I want to sit with the heaviness because the pain is real and worth wrestling with.  I want to sit with the pain and discomfort of the Jewish community, the LGBTQ+ community, the survivors of sexual harassment and assault, the men, women and children living on the streets of the Tenderloin, because their pain is my pain.  We are all the beloved children of God, and I want my heart to beat and to break with theirs.

I want to sit in the darkness with them, to feel the full weight of the pain and the brokenness.

And then I want to stand up.

I want to stand up and look up and ask the God of all hope to fill me with love and compassion and the wisdom to know how to move forward.  I want to ask God to open my eyes to where He is at work bringing about hope and change and shining His light in the darkness, and join in that holy and messy and profoundly beautiful work.

I already have some ideas of where to look.

I think He’s at work at my job, in the conversations I’m having with colleagues and friends and leaders about doing the work to repair broken systems, to bring about justice and do the right thing and truly “not be evil” and love each other well.

I think He’s at work at City Hope, in goofy movies and karaoke night and popping popcorn and serving with love and building relationships with people who have wildly different life experiences than I have, and letting that be a source of shared learning, love and laughter.

I think He’s at work in the most mundane aspects of my daily life, giving me opportunities to, as Brennan Manning says “give life and not drain it” to my family and friends and roommates and Lyft driver and the check out guy at Whole Foods.
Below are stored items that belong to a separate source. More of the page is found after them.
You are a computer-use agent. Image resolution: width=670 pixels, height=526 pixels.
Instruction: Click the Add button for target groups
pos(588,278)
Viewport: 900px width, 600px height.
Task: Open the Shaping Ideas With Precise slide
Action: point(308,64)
I think He’s at work in this big, beautiful and broken world in a million small, beautiful ways, pinpricks of light in the darkness, illuminating a hopeful, beautiful way forward.

So I am taking a deep breath today, and opening my palms and asking God to lift some of the heaviness so the light can get in.  I’m asking Him to open my eyes to the places of brokenness and beauty and to open my heart to know what it looks like to love with strength and mercy, kindness and courage, faith and hope.